To write the Great American Novel you’ve got to slip out of bed before the dawn catches up, before the inner critic snuffs you out, before the day job begins. You’ve got to get up and sit at your desk and turn on the computer. If you’re lucky, you’ll have one hour of uninterrupted writing time—one thousand words, easy. It’s you, the computer, and a vast subconscious ready to spill forth.
That’s the ideal.
Here’s the reality.
I stagger out of bed at six a.m. and fire up the computer. The hard drive makes clicking noises like toenails on a hardwood floor, and out pops a message on the screen:
Your computer may be at risk.
Meaning it might not be.
I waste precious minutes speculating on whether to ignore the message. Will I lose the fifty million drafts of The Great American Novel? I decide not to chance it.
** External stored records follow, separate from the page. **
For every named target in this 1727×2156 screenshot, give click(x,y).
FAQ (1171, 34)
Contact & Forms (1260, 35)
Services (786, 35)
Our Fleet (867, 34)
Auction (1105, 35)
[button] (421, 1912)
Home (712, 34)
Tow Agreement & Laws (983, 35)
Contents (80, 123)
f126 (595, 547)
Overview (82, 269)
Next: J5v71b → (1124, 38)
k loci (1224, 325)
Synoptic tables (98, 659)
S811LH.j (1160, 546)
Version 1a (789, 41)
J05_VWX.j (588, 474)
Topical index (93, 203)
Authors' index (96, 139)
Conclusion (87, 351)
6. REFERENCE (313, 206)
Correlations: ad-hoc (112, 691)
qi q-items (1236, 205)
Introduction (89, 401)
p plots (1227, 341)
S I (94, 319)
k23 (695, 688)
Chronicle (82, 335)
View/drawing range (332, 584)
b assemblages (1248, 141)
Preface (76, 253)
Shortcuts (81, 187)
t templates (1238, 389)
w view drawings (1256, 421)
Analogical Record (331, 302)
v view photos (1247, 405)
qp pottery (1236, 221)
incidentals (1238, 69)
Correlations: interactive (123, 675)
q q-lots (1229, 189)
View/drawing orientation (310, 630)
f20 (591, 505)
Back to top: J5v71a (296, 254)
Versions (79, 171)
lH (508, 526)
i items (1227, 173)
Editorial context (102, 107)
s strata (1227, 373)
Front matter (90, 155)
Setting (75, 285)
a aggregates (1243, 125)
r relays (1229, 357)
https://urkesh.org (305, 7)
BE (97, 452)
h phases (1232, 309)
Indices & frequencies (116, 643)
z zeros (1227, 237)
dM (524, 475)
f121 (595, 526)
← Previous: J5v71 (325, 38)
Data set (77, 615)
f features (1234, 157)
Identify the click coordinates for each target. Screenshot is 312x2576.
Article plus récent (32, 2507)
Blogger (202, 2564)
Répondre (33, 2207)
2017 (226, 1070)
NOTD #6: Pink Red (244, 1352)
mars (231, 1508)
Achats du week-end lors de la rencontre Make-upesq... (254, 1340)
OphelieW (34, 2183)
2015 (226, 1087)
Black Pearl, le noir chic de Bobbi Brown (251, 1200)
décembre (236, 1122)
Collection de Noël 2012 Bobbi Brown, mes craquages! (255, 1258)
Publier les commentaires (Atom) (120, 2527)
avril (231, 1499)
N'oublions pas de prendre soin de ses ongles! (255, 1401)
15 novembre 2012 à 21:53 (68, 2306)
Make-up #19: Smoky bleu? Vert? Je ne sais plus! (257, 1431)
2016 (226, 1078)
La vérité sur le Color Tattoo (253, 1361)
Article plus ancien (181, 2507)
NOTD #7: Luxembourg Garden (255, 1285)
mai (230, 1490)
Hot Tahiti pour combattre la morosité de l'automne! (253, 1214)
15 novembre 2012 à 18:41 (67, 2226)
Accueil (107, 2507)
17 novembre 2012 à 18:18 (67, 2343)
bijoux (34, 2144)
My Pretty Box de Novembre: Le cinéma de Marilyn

I click on the message box. The computer whisks me off to McAfee Land and asks for my credit card. I grumble and get up and fumble through my purse and flip through my wallet and thumb the card from its plastic sleeve and squint at the number and type it in. I click a few more boxes, the hard drive makes digesting sounds and…hold on, did it just ask for my credit card?
Your subscription has expired.
It tells me to wait. This could take awhile. I shrug and open the latest draft of The Great American Novel and the computer powers down and The Great American Novel disappears. Aiiiiyyyy!!! The computer powers up, makes more toenail sounds, and tells me it will take five hours to install…
What happened to five?
…and ten seconds…
…three minutes and five seconds… four minutes and twenty seconds...two minutes and fifteen seconds…
I wonder who’s controlling it. I wonder if this is what happens during REM sleep….all those back and forth eye movements; are we being controlled by some outside force? Does it power us down, make some adjustments and power us back up in the morning?
Please wait while we download your files.
THIS IS WHY I CAN’T FINISH MY NOVEL!
Once upon a time, if you were a Great American Novelist, you used a manual typewriter. You stuck a blank sheet of paper behind the platen and rolled the paper up behind the ribbon and hunched forward and began typing. At the end of the line you shifted the carriage return lever and continued typing. At the end of the page you slotted up another sheet and off you went. The paper didn’t disappear and reappear. You didn’t need a printer or a hard drive or a backup disc to remember what you’d written. It was you, the paper and the typewriter.
Before that, you wrote by hand. No keys to punch, no paper to reload, no electrical plugs that needed outlets or wireless connections that needed passwords. No booting up or rebooting or getting the boot. It was you, your quill pen, the parchment and the candlelight.
Before that, you talked. You hunkered down around the campfire shoulder to shoulder and told your story. Nobody interrupted and demanded your credit card. It was you, your tribe, and the lights from a billion stars.
And nothing prevented you from finishing your story.